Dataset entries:
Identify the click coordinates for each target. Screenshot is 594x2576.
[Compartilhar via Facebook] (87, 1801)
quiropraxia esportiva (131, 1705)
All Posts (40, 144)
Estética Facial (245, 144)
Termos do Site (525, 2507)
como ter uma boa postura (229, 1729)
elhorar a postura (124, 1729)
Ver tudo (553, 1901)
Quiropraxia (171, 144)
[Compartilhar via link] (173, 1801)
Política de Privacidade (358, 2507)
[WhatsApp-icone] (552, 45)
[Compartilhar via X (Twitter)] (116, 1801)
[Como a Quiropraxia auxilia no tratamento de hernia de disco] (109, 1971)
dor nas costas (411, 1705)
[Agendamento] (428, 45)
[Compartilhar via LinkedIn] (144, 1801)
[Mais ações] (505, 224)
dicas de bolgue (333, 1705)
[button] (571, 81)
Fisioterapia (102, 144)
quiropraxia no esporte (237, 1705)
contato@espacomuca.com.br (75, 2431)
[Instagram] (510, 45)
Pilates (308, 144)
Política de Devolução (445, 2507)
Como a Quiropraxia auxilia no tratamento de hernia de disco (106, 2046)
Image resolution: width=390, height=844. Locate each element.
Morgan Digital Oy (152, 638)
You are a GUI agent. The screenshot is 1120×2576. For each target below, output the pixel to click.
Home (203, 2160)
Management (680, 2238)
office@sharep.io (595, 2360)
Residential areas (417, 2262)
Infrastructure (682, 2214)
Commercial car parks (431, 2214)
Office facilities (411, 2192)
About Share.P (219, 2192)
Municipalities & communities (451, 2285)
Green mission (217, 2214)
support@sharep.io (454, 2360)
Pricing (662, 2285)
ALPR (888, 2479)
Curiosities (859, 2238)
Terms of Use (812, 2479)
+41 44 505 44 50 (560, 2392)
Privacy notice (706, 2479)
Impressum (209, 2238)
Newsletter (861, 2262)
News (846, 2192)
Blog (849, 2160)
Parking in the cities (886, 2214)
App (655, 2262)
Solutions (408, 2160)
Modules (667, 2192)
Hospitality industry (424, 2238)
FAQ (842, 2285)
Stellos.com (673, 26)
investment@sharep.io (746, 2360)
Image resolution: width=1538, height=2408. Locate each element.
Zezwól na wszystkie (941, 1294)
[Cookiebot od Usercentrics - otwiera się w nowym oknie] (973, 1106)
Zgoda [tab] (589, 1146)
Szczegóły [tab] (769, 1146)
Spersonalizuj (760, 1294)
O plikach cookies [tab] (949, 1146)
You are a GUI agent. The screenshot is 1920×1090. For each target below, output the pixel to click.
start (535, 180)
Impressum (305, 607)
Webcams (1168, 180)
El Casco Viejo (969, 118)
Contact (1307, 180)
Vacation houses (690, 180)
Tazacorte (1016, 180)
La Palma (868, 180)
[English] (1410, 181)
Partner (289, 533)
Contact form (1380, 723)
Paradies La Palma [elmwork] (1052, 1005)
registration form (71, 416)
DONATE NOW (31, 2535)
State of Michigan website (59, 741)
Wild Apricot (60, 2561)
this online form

> [TASK TO CARRY OUT] Go line by line through the records above and copy each one containing "Image".

> [RESPONSE BELOW]
Image resolution: width=390, height=844. Locate each element.
Image resolution: width=1538, height=2408. Locate each element.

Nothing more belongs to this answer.